Hosting a summit of this stature in Lagos reinforces the argument that Nigeria’s commercial capital belongs in the same sentence as Africa’s established tourism giants. It also puts pressure on the city itself to deliver on logistics, hospitality and the kind of first impressions that stick.

Dr Iyadunni Gbadebo, Director of Sales and Marketing at Eko Hotels & Suites, captured the ambition ahead of the event. She described the summit as a deliberate effort to shift Africa from a continent of promise to one of structured opportunity. “If the conversations in Lagos yield concrete outcomes, they could redefine Africa’s place in global tourism and open new economic pathways across the continent,” she said.

Shifting from Promises to Progress

The hospitality sector has heard ambitious declarations before. What separates this summit from similar gatherings, organisers argue, is its orientation toward output. Every discussion, every keynote and every working session is designed to produce something actionable, a policy recommendation, a partnership framework, an investment commitment or a shared standard that African hospitality operators can adopt.

The presence of both senior government officials and young professionals at the same table matters. Policy without industry buy-in stalls. Industry ambition without policy support stumbles. Bringing both generations and both perspectives into the same room creates the conditions for ideas that actually move.

The Caribbean connection also adds a dimension that goes beyond symbolism. Shared history, shared diaspora networks and shared interests in cultural tourism make Afro-Caribbean collaboration a natural strategic axis. The summit gives that relationship a formal structure and a practical agenda.

Africa’s tourism sector does not need another declaration of potential.
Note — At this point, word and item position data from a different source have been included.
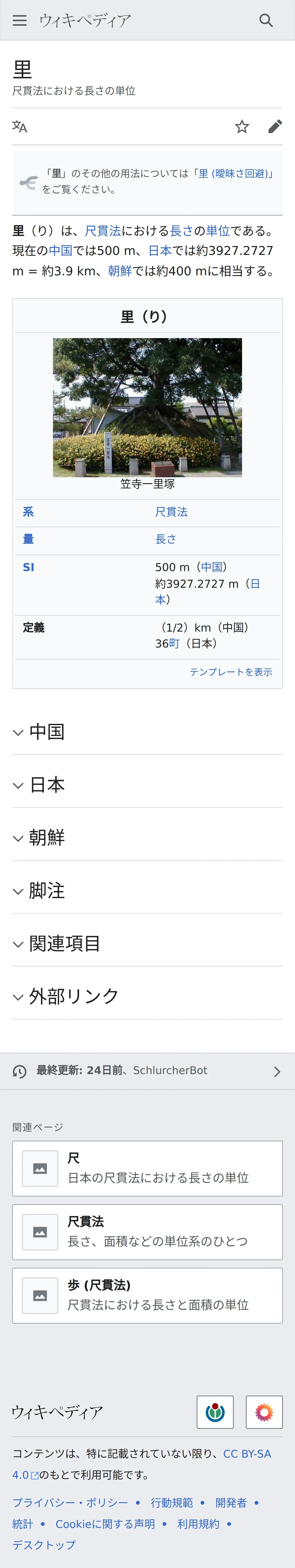Click the Wikimedia Foundation logo button
The image size is (295, 1568).
point(215,1412)
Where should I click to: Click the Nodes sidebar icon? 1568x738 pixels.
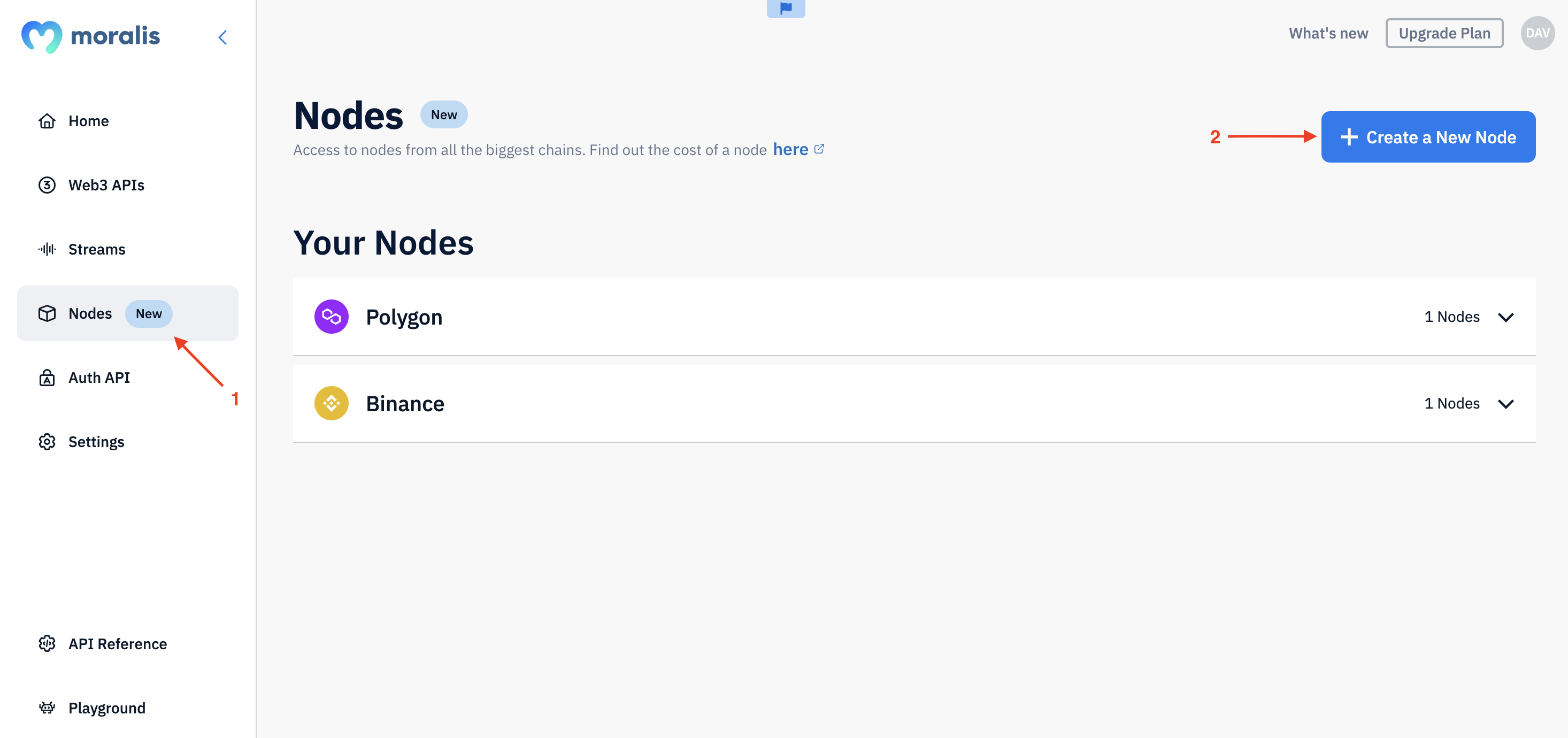point(46,313)
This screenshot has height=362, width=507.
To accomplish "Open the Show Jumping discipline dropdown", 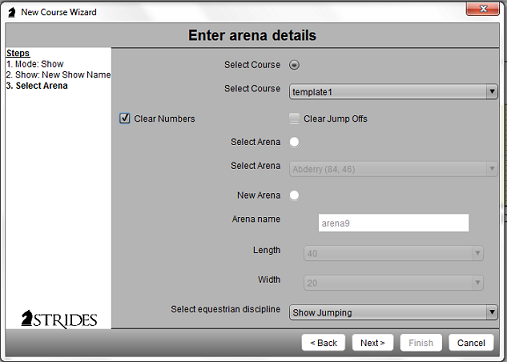I will tap(393, 312).
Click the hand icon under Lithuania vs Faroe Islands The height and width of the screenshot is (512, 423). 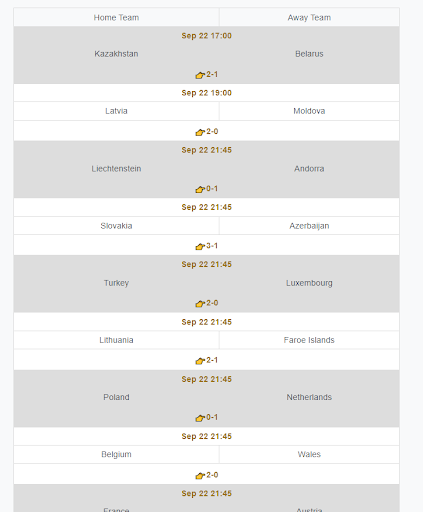pos(200,361)
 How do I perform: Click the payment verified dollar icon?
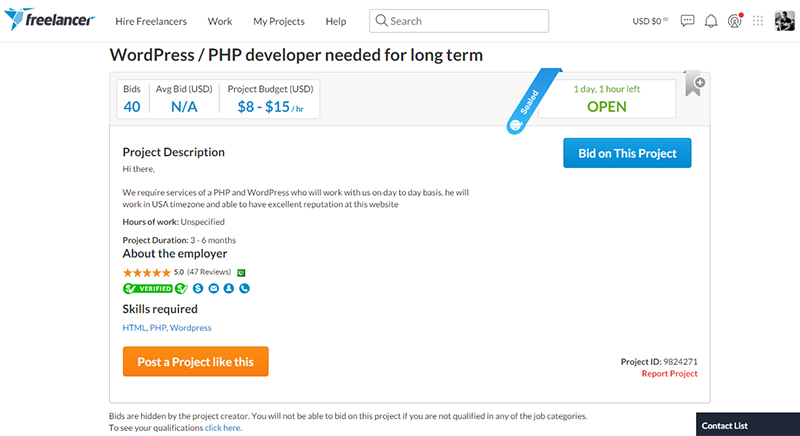pos(197,289)
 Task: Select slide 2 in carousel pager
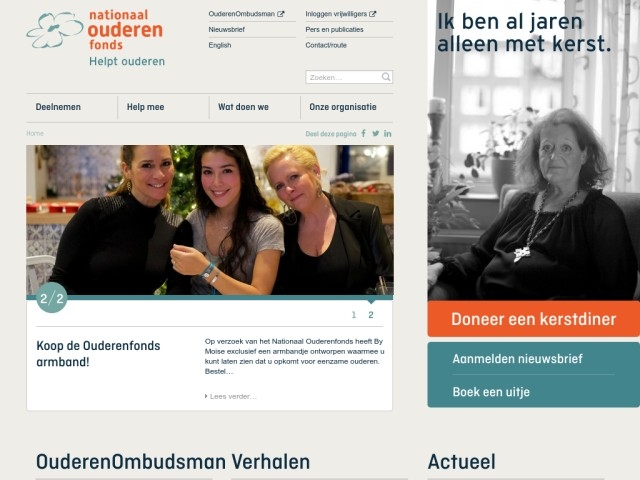371,315

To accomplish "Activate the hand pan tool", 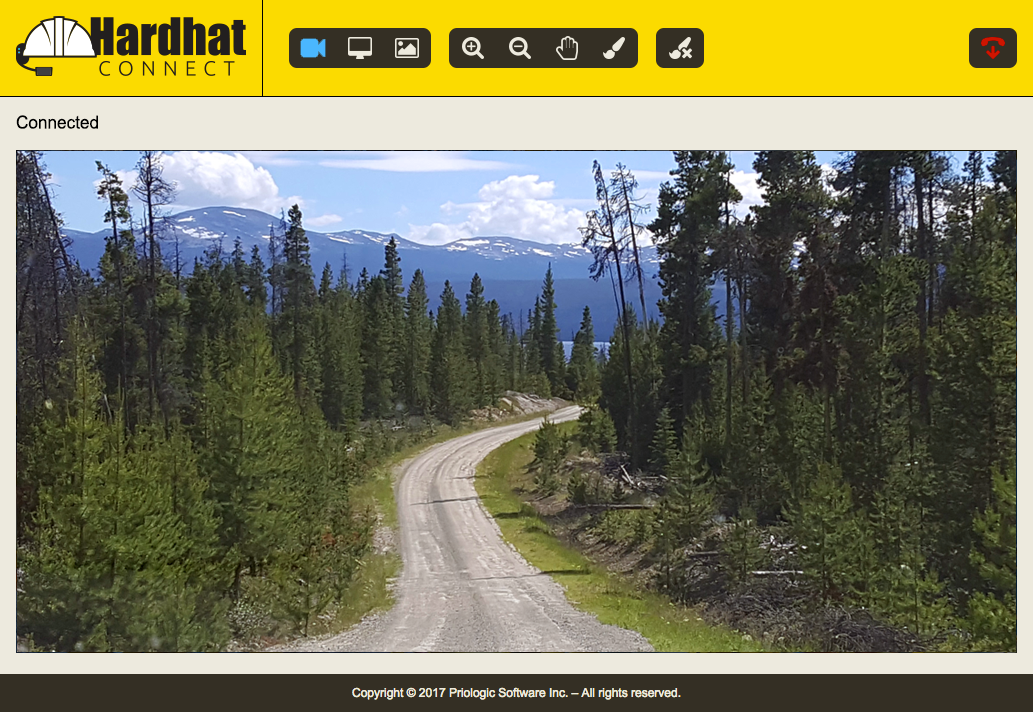I will [x=567, y=48].
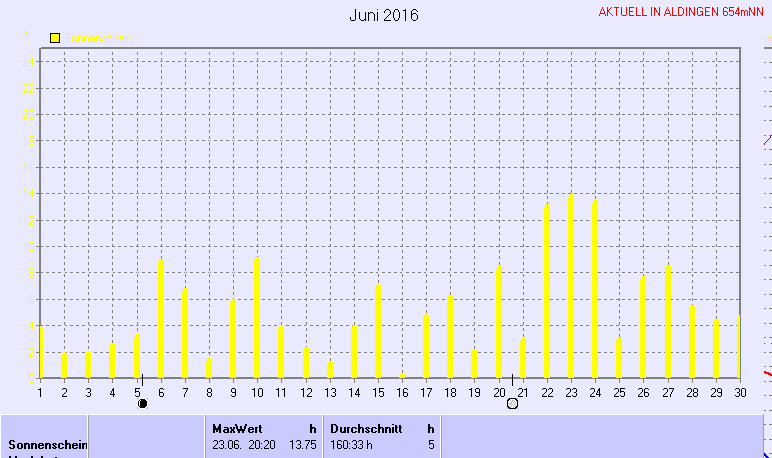Click the tallest bar on day 23
The height and width of the screenshot is (458, 772).
[x=571, y=286]
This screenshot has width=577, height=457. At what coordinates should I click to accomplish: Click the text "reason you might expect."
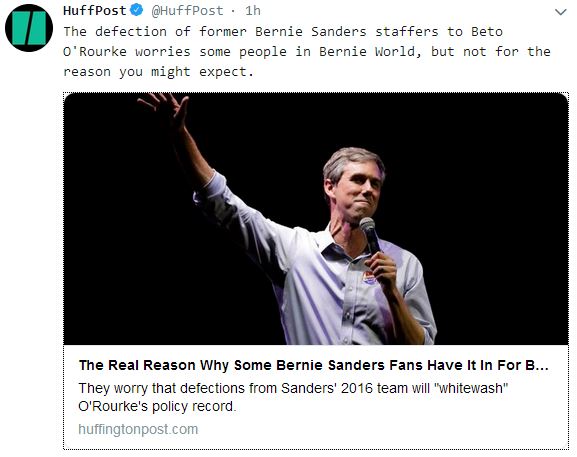click(x=159, y=72)
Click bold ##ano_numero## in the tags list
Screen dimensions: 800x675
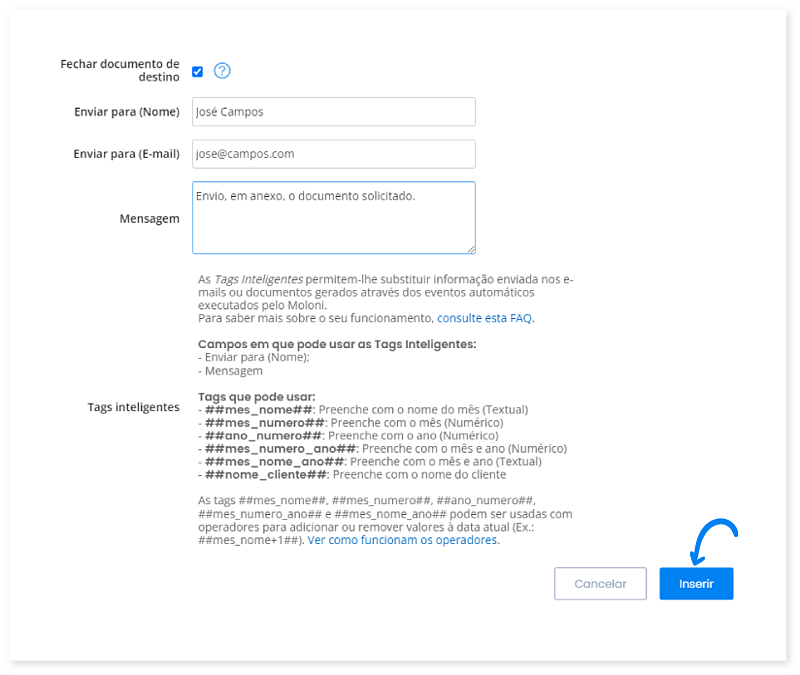pos(263,436)
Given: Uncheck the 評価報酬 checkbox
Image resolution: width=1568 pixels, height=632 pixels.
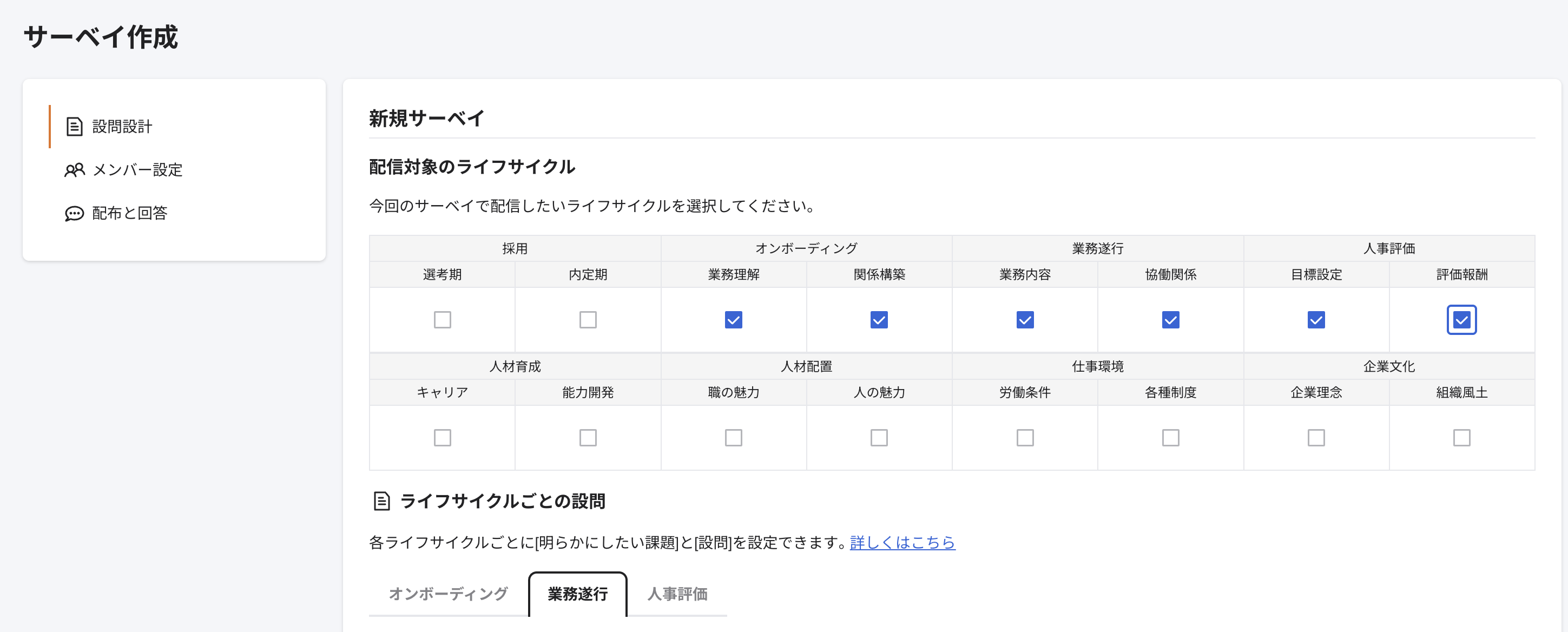Looking at the screenshot, I should [1461, 319].
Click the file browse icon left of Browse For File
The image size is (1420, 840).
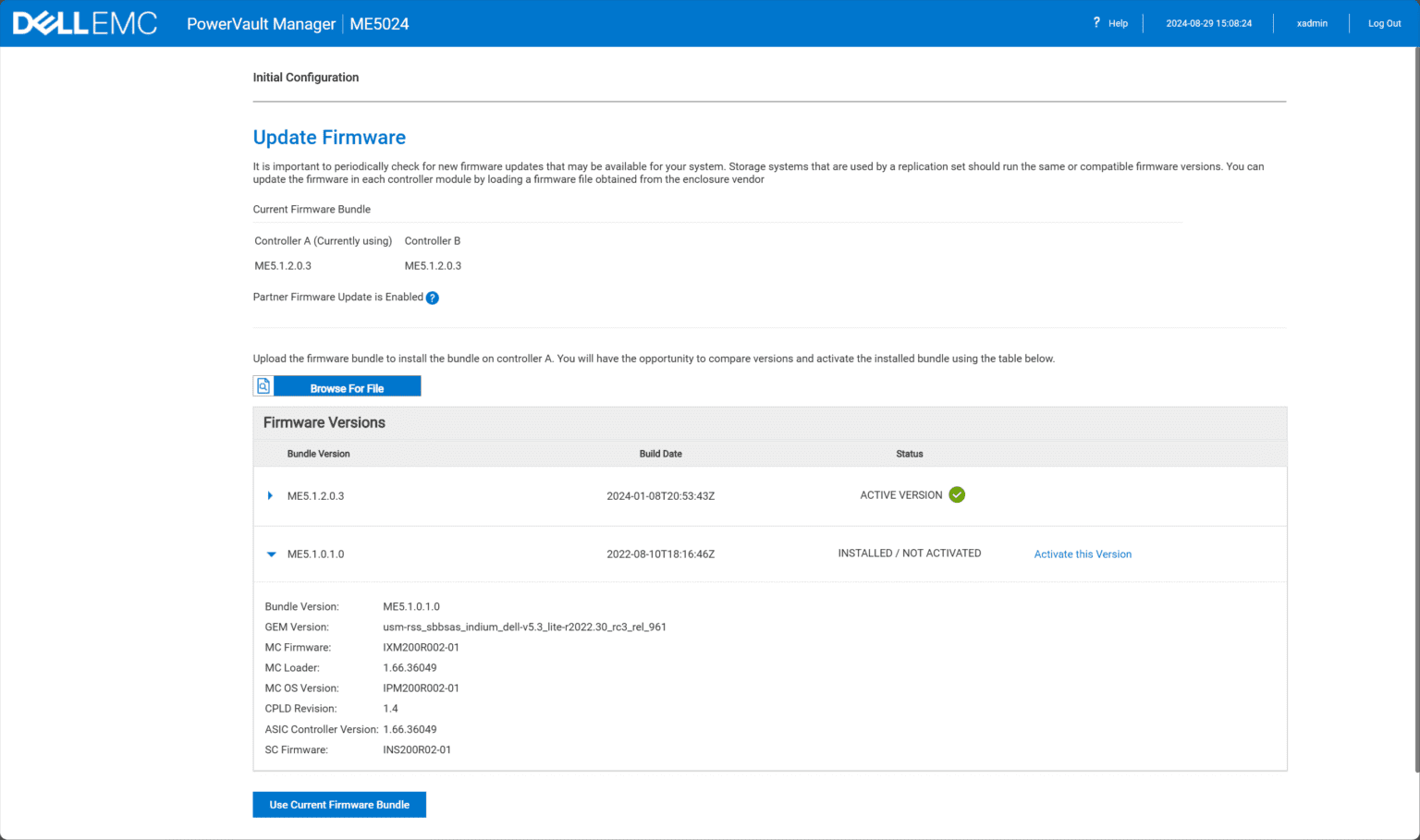click(x=263, y=385)
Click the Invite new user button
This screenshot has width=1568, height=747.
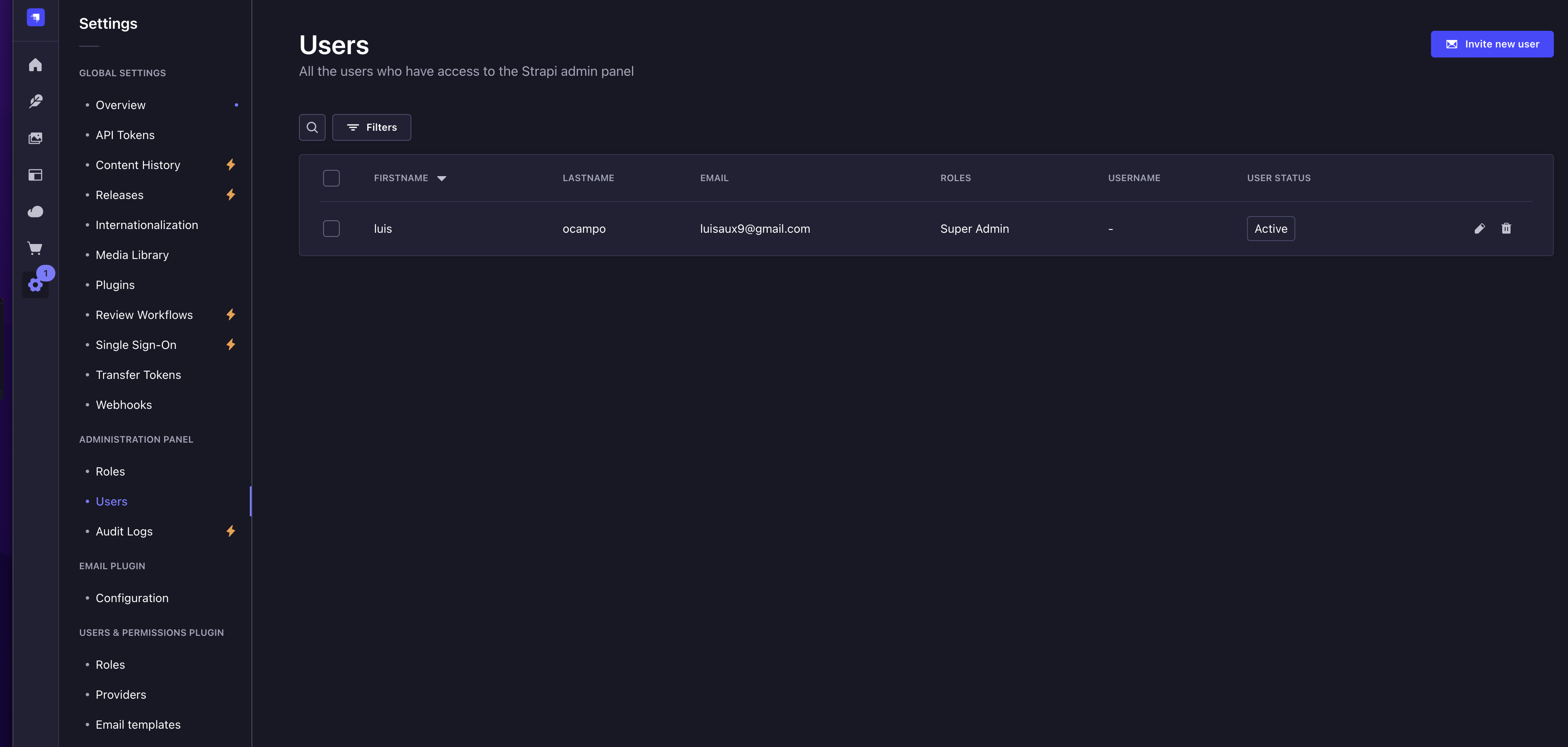point(1491,44)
It needs deals, standards, strategies and accountability. The Africa Legacy Summit is betting that Lagos – with its energy, its creativity and its growing international profile – is exactly the right place to make that shift.

The continent, as Dr Gbadebo put it plainly, is no longer waiting to be discovered. It is ready to compete.

Want more stories on Africa’s tourism rise, travel investment and hospitality innovation? Browse our latest features and stay ahead of the continent’s most important industry conversations.

 

Frequently Asked Questions (FAQs) And Answers

1. What is the Africa Legacy Summit?

The Africa Legacy Summit is a two-day intercontinental tourism conference scheduled for May 15–16, 2026, at Eko Hotels & Suites in Lagos, Nigeria. It brings together government ministers, investors, hospitality executives, and young professionals to develop practical strategies to grow Africa’s share of global tourism.

2. Why is the summit being held in Lagos?

Lagos offers a powerful backdrop for a summit focused on cultural tourism and African hospitality. Its booming creative industries; music, film, fashion and food have given the city significant international visibility. Hosting the summit there also reinforces Lagos’s emerging status as a major cultural tourism destination on the continent.

3. Who are the key speakers at the Africa tourism summit?

Confirmed speakers include Wallace Williams and Pan-African scholar Patrick Lumumba, who will lead discussions on tourism policy, culture and economic opportunity across Africa and the Caribbean.

4. What are the main challenges African tourism faces?

Africa’s tourism sector grapples with weak infrastructure, overly restrictive visa policies and inadequate destination branding. These structural problems keep the continent’s share of global tourist arrivals well below what its natural and cultural assets would otherwise attract.

5. What outcomes is the summit expected to produce?

Organisers expect the summit to generate concrete policy recommendations, investment commitments, cross-border partnership frameworks and shared hospitality standards outputs that African governments and industry operators can act on immediately after the event.